→ PROVIDED DATA

-.-.-

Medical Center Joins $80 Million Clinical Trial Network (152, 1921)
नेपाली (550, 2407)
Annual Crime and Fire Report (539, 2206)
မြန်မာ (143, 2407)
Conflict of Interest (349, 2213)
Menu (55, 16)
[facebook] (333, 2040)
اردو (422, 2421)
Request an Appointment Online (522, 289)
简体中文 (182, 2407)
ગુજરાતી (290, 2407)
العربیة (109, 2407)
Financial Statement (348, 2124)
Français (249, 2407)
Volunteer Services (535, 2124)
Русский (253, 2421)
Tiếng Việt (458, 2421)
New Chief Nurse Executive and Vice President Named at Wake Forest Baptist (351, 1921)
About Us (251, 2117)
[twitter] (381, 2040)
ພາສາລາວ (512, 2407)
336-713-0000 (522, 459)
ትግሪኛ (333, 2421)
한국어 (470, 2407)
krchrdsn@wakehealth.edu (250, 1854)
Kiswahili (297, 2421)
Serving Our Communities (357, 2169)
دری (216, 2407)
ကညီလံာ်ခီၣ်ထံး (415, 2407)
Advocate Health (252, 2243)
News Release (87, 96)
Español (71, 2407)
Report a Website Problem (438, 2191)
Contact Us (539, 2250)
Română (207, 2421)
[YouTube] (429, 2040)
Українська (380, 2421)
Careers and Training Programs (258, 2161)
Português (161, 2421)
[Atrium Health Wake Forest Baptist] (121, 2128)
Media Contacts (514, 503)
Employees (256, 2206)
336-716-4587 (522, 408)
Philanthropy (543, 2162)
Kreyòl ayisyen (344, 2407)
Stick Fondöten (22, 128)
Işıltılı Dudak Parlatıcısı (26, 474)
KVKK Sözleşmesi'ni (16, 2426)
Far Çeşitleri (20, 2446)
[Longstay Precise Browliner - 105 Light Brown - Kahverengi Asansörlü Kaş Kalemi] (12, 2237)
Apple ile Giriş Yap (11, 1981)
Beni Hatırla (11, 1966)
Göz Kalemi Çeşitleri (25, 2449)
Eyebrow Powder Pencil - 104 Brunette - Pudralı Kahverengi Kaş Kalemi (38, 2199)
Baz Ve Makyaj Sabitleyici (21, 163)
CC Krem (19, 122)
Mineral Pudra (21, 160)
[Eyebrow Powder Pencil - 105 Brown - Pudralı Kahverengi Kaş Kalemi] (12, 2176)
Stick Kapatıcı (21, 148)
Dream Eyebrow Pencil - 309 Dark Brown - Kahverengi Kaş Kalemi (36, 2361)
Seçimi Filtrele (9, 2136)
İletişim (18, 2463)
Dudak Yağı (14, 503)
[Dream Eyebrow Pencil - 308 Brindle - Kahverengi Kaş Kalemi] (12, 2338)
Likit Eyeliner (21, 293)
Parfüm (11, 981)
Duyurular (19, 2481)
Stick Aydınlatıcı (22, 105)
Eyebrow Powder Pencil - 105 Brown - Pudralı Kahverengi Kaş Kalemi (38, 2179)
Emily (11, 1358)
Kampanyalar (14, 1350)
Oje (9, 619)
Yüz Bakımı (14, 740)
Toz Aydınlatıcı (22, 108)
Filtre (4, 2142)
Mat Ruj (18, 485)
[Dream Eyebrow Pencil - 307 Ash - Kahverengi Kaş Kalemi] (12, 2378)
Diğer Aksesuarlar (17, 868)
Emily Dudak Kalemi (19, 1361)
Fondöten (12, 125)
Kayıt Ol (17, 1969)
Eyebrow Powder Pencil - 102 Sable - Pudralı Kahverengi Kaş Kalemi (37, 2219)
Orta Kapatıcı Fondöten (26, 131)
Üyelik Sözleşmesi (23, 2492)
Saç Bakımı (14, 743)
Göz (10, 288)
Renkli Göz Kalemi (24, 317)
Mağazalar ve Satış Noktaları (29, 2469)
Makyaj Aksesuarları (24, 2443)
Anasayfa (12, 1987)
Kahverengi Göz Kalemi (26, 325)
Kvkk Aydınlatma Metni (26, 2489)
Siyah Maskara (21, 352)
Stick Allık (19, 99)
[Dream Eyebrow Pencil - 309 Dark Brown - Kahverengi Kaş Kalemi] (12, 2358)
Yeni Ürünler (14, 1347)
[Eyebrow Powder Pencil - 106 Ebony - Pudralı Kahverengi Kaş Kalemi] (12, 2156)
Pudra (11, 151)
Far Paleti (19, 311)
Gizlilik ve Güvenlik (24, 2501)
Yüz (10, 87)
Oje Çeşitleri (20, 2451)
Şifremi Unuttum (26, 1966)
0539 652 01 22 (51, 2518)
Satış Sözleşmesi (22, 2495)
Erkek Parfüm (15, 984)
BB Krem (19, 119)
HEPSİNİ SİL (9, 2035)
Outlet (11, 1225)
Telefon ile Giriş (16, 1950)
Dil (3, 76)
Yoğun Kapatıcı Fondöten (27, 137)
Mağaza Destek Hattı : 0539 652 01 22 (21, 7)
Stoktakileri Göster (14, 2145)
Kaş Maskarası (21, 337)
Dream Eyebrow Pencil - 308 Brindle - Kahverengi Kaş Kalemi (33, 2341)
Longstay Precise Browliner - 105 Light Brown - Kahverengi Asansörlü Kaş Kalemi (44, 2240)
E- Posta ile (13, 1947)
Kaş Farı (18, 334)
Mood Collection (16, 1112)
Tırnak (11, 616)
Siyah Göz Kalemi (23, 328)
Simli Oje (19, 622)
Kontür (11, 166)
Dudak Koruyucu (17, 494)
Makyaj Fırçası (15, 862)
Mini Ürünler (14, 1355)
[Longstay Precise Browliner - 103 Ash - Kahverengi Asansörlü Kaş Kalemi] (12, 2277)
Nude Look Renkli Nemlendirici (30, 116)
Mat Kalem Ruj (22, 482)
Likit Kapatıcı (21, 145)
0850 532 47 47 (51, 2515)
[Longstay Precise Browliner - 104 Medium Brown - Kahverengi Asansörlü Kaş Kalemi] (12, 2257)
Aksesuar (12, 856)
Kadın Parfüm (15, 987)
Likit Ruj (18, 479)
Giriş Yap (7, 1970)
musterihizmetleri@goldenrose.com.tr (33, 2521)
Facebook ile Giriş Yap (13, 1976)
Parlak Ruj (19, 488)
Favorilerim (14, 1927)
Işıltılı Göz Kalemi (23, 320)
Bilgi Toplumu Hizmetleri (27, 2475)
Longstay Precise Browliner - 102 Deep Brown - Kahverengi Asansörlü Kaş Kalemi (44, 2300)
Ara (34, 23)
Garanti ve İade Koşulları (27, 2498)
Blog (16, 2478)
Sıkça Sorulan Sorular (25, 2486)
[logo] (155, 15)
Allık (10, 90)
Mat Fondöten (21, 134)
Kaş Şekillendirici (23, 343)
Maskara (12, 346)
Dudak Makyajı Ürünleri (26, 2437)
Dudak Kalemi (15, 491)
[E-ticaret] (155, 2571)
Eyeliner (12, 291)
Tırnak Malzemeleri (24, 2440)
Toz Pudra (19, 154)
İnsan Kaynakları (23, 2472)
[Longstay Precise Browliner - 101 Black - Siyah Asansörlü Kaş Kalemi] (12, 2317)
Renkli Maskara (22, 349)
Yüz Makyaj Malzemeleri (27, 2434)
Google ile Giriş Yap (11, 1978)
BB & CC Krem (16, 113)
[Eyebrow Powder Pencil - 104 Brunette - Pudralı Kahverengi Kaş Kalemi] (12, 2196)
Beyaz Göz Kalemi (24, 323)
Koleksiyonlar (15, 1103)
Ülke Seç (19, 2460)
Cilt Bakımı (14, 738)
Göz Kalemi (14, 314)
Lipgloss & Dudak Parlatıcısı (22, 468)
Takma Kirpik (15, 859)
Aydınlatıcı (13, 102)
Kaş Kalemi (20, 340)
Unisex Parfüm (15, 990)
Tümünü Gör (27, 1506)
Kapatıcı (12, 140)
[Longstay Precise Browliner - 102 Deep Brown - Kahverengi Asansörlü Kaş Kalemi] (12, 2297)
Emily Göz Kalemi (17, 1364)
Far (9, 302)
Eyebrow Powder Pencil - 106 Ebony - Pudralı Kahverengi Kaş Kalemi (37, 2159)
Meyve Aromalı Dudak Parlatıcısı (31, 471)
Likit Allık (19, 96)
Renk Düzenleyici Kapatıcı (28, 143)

-.-.-

→ WHAT YOU ARE ASKED TO DO
Only the lines above starting at the line that holds "Tırnak Malzemeleri (24, 2440)" and ending at the line that holds "Aydınlatıcı (13, 102)" are to be repeated, exactly and in full.

→ RESULT OF THE TASK
Tırnak Malzemeleri (24, 2440)
Toz Pudra (19, 154)
İnsan Kaynakları (23, 2472)
[Longstay Precise Browliner - 101 Black - Siyah Asansörlü Kaş Kalemi] (12, 2317)
Renkli Maskara (22, 349)
Yüz Makyaj Malzemeleri (27, 2434)
Google ile Giriş Yap (11, 1978)
BB & CC Krem (16, 113)
[Eyebrow Powder Pencil - 104 Brunette - Pudralı Kahverengi Kaş Kalemi] (12, 2196)
Beyaz Göz Kalemi (24, 323)
Koleksiyonlar (15, 1103)
Ülke Seç (19, 2460)
Cilt Bakımı (14, 738)
Göz Kalemi (14, 314)
Lipgloss & Dudak Parlatıcısı (22, 468)
Takma Kirpik (15, 859)
Aydınlatıcı (13, 102)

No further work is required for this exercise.